For all the hope that lies in them, wind turbines (WTGs) bring challenges that demand urgent solutions.


1. High maintenance costs: Up to 30% of levelized costs per kWh generated during the lifetime of a wind turbine can be attributed to operation and maintenance.


2.Downtime: Turbine failure can easily result in downtime of a week or more – resulting in respective downtime costs.


3.Tricky and time-intensive repairs: Transporting spare parts is expensive and, depending on location, not without difficulty. Transportation often takes more time than the repair itself.
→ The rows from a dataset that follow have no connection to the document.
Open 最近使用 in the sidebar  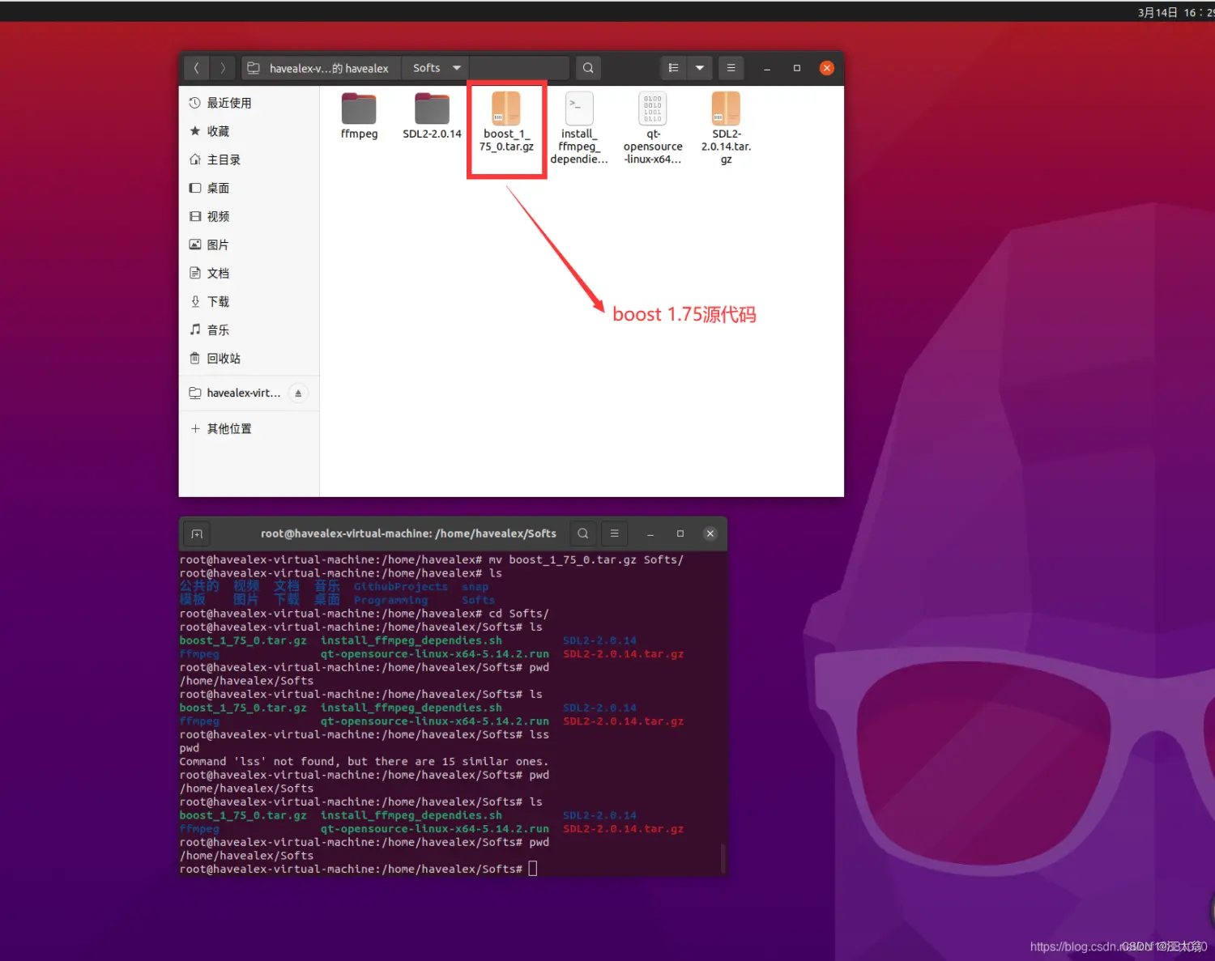tap(229, 102)
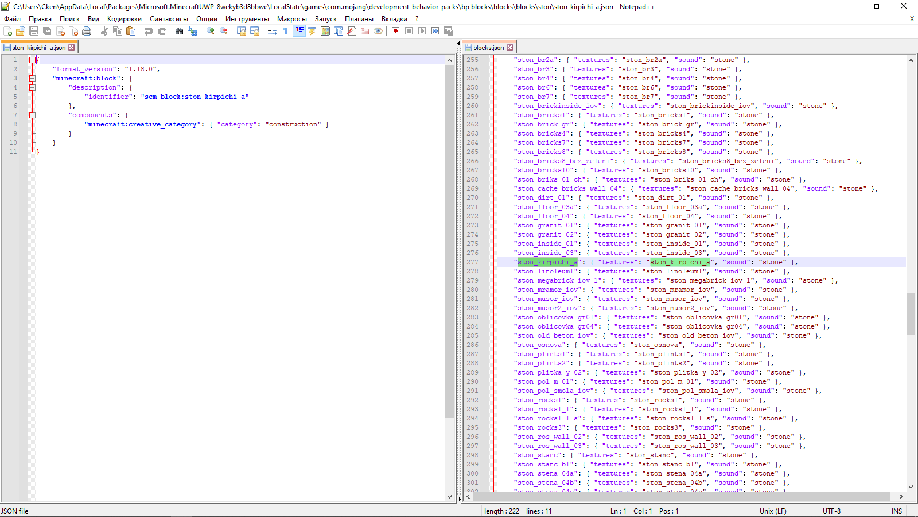Toggle the indent guide toolbar button

point(299,31)
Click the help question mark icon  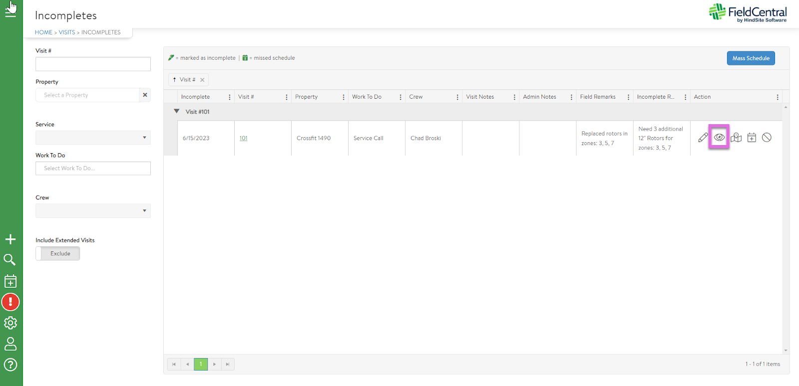point(10,365)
It is estimated that over 70% of WTG downtime comes from unplanned repairs.



Early defect detection, maintenance and repair optimization, and downtime prevention are therefore key factors in achieving a positive return on investment for wind turbines.
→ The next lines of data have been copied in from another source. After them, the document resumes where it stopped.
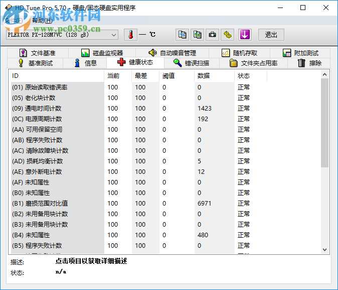Click the copy screenshot to clipboard icon
This screenshot has width=338, height=290.
click(x=198, y=35)
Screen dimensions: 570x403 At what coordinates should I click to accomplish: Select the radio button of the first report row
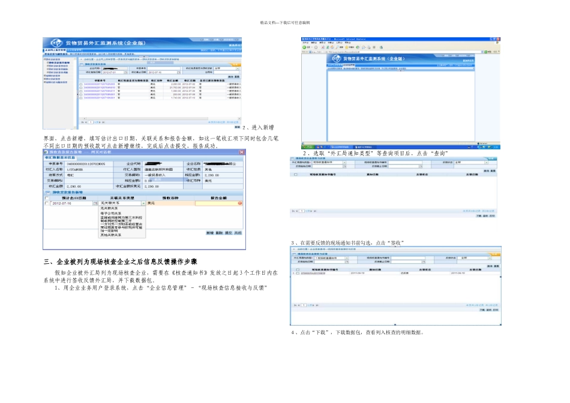(81, 84)
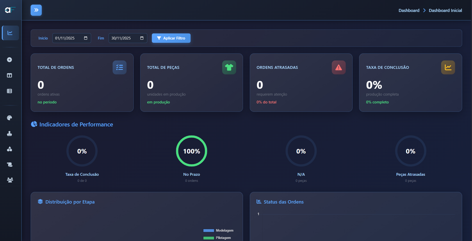472x241 pixels.
Task: Click the No Prazo 100% progress ring
Action: click(x=191, y=151)
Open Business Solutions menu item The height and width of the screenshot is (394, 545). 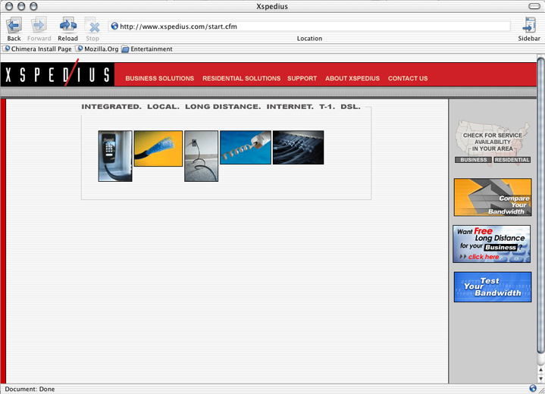click(x=159, y=78)
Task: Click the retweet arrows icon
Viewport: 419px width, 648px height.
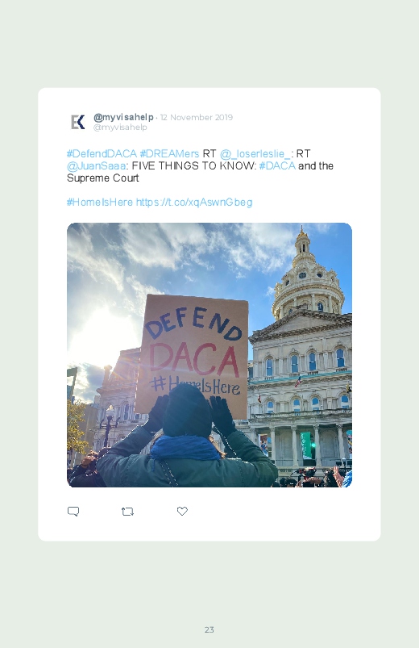Action: pos(127,512)
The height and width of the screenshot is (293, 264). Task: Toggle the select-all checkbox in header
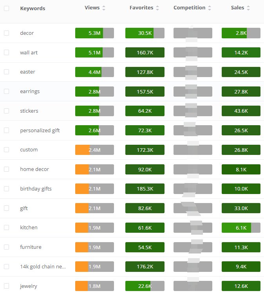6,8
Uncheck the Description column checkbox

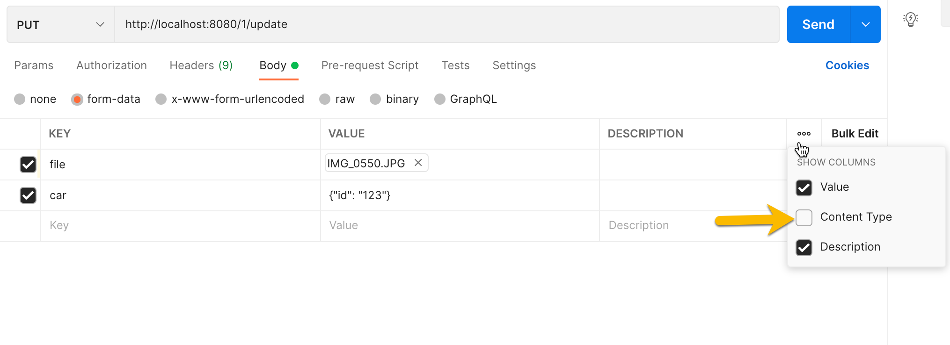[804, 247]
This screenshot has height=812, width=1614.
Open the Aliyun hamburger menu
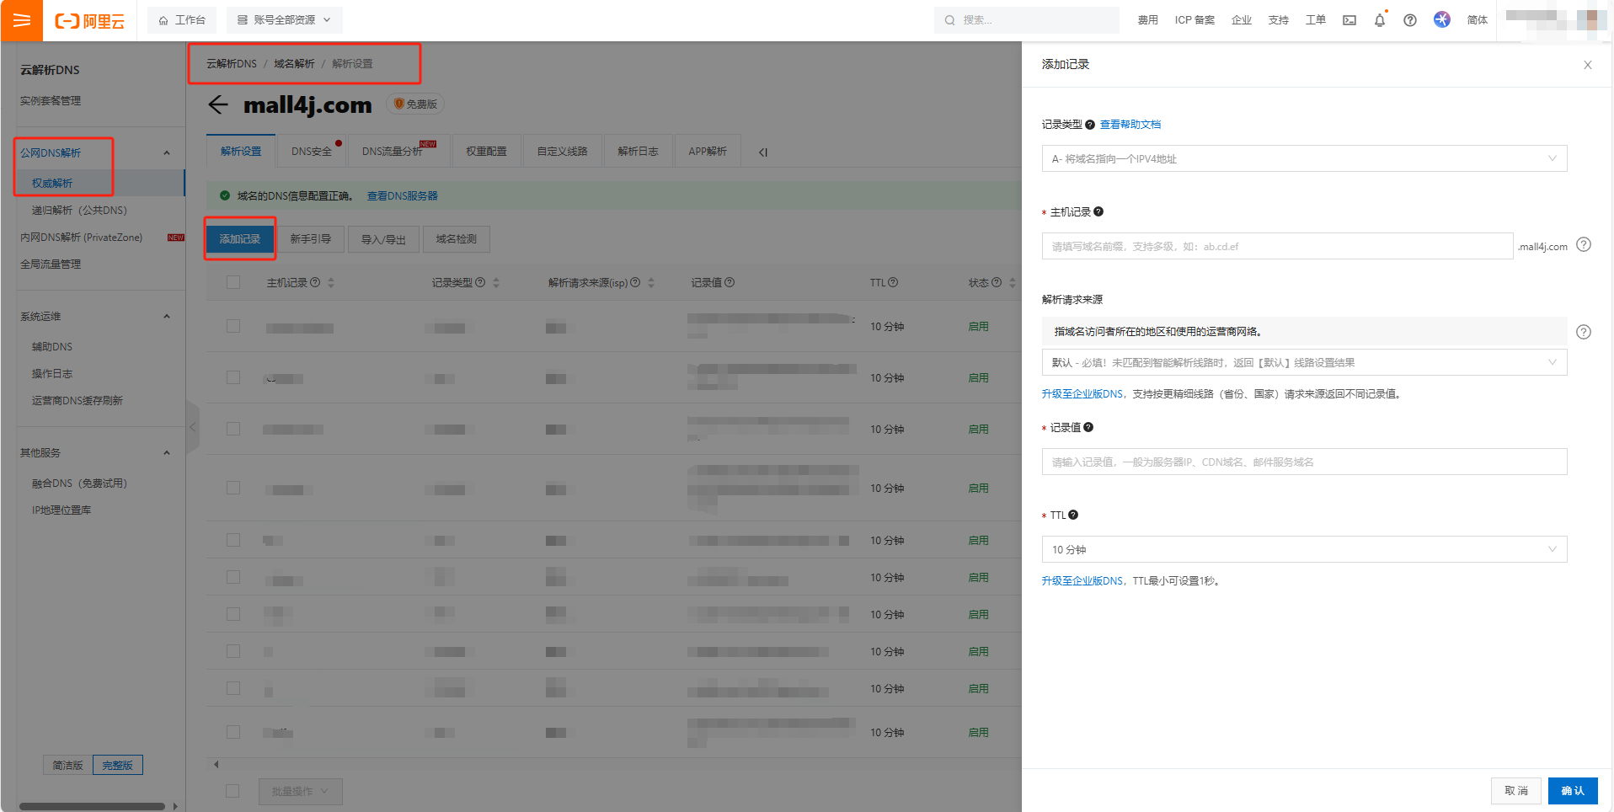coord(21,20)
But how can wind farm operators reliably detect damages at an early stage?




The Solution: Predictive Maintenance Through Artificial Intelligence


Since in-depth information on Predictive Maintenance (PdM) in wind power is hard to come by, we decided to cover the following points in this article:


- Scope and opportunities of artificial intelligence (AI) in PdM

- Potential use cases of AI-based PdM

- Benefits of for owners

You’re looking for some real-life examples? We share four case studies from our everyday work in this whitepaper:




Definition of Predictive Maintenance for Wind Turbines


Predictive maintenance includes a series of activities that detect changes in the physical condition of components (signs of failure) to enable timely maintenance activities, maximize component life, and reduce downtime.
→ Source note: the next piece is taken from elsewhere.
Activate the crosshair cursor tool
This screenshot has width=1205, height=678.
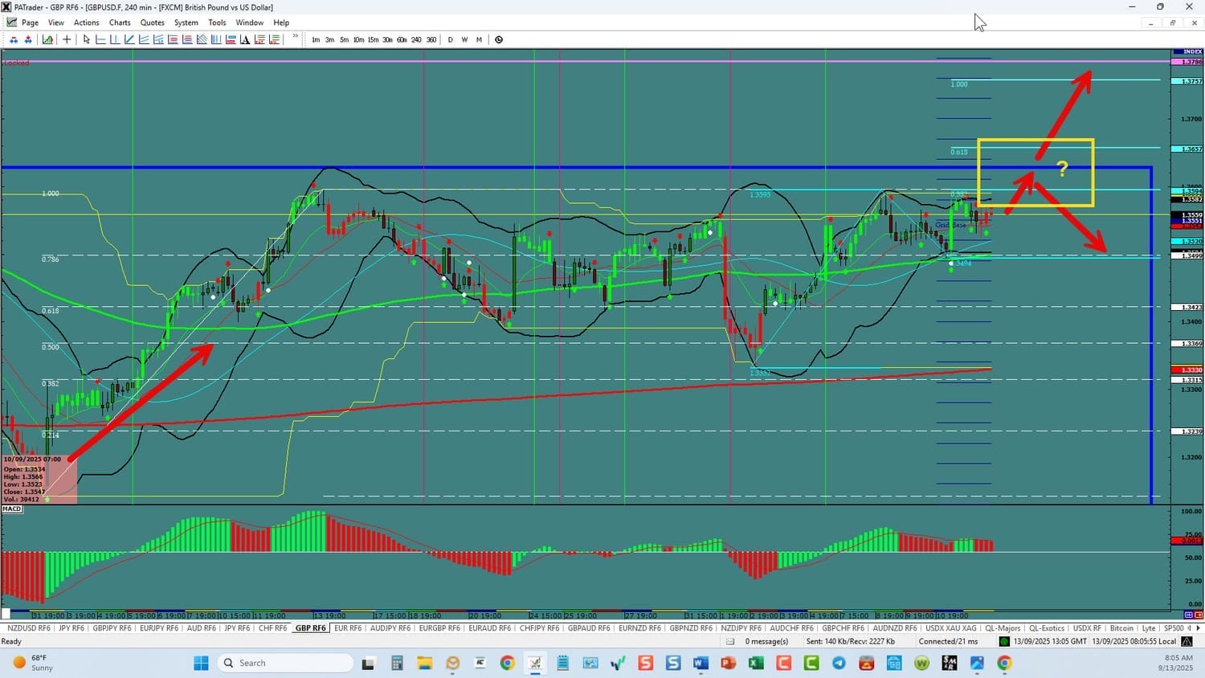click(x=67, y=39)
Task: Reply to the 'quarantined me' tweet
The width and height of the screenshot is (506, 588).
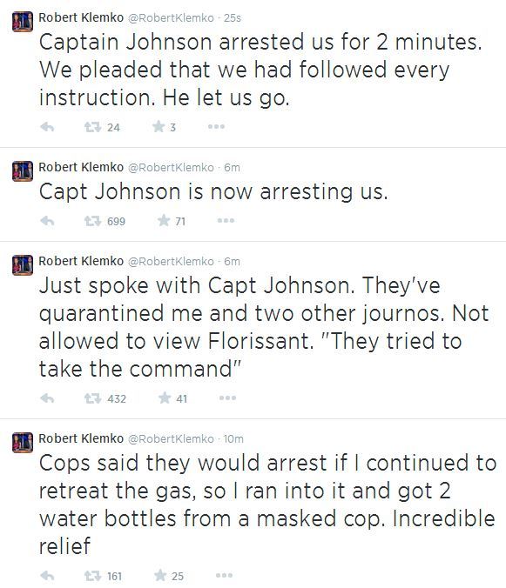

Predictive maintenance thus aims to achieve three goals:


  1. Longer runtime of wind turbines in normal operation, limiting abnormal behavior, and minimizing downtime

  2. Prevention of expensive major incidents, extending the service life of individual components through taking early action

  3. Monitoring of repair measures and success rate tracking


The Challenge of Predictive Maintenance in Practice


Every wind turbine behaves differently. However, these differences aren’t usually considered in predictive maintenance analyses.